İsmet GÜRAL: Yaşam Kısa; Dünya Telaşına Kapılıp, Birbirimize Vereceğimiz Sevgiyi, İlgiyi İhmal Ediyoruz
(İHA) - İhlas Haber Ajansı |
03.06.2017 - 03:20, Güncelleme:
13.11.2023 - 06:33 8622+ kez okundu.
İsmet GÜRAL: Yaşam Kısa; Dünya Telaşına Kapılıp, Birbirimize Vereceğimiz Sevgiyi, İlgiyi İhmal Ediyoruz
İş adamı İsmet Güral’ın her yıl bir gelenek halinde getirdiği dost iftarı bu yılda kalabalık bir katılım ile Afyonkarahisar yolu üzerinde bulunan Güral Sofrasında gerçekleşti. İlkokul çağlarından günümüze kadar edindiği dostlarını düzenlediği iftar programı ile bir araya getiren İsmet Güral bu geleneğini bozmayarak birbirini seven ve tanıyan dostları ile bir araya gelmenin mutluluğunu yaşadı. Kapıda, tek tek dostlarını oğulları Sami ve Ali Güral ile birlikte karşılayan İsmet Güral yaptığı kısa konuşmada dostluğun önemine vurgu yaptı.

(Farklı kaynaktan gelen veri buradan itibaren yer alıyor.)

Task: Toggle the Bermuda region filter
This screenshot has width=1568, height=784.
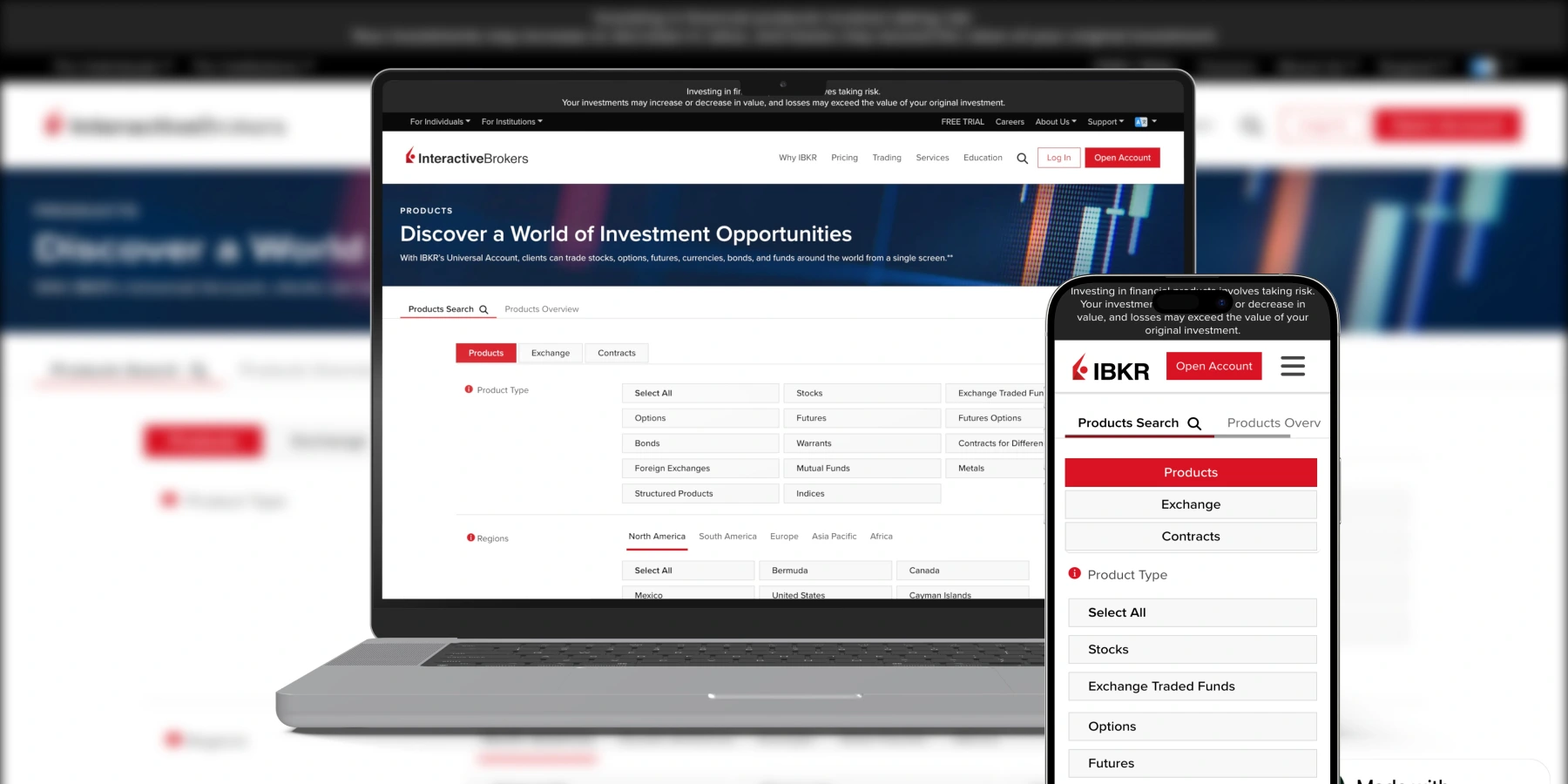Action: 824,570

Dünyadaki en büyük servetin dost biriktirmek olduğunu dile getiren Güral insanların birbirleri daha sık bir araya gelmesi gerektiğini söyledi.
İsmet Güral konuşmasında “ ilkokul yıllarından, 1950’li yıllardan itibaren beraber olduğum arkadaşlarım, Yeni Mahalledeki komşularım, arkadaşlarım, Ağaçköy’deki komşularım ve arkadaşlarım. Bu mübarek Ramazan ayının dinginliği, huzuru kalplerimize yansıması ve ayrıca dualarımızın gönüllerimize yansıması, bereketi ile sofralarımıza yansıması dileğimle hepinizi selamlıyorum. Burada bulunan insanlar pek çoğu benim çok yakından tanıdığım dostlarımızdan geçmiş iftarlarda sık sık şöyle bir şey duydum. ‘Ya İsmet iyi ki yaptın da arkadaşım böyle bir iftara vesile oldun da birbirimizi gördük. Biz uzun zamandır ne kadar sevdiğim dostlarımın bir kısmını görmüyordum, burada gördüm’ gibi cümleler duydum. Bu beni değişik şekilde mutlu kılıyor ama bunun yanında düşündürüyor. Demek ki bizler dünyanın telaşesine o kadar çok dalıyoruz ki ya da ekonomik konulara o kadar çok yoğunlaşıyoruz ki biz sevgiyi ihmal ediyoruz. Birbirimize vereceğimiz değeri ihmal ediyoruz. Zaman ayırmıyoruz, ayıramıyoruz. Halbuki her şey zamanında yapılmalı. Hepimizin bildiği gibi yaşam son derece kısa. Bilirsiniz yaşamın kısalığı için derler ki gözünü açıp kapatıncaya kadar geçen süredir hayat. O zaman bu yaşam içinde birbirimize gerekli sevgiyi, ilgiyi, alakayı zamanında göstermeliyiz. Bu zamanında yapılmadığı zaman ne kadar yanlış sonuçlar doğurduğuna dair pek çok örnekler vardır.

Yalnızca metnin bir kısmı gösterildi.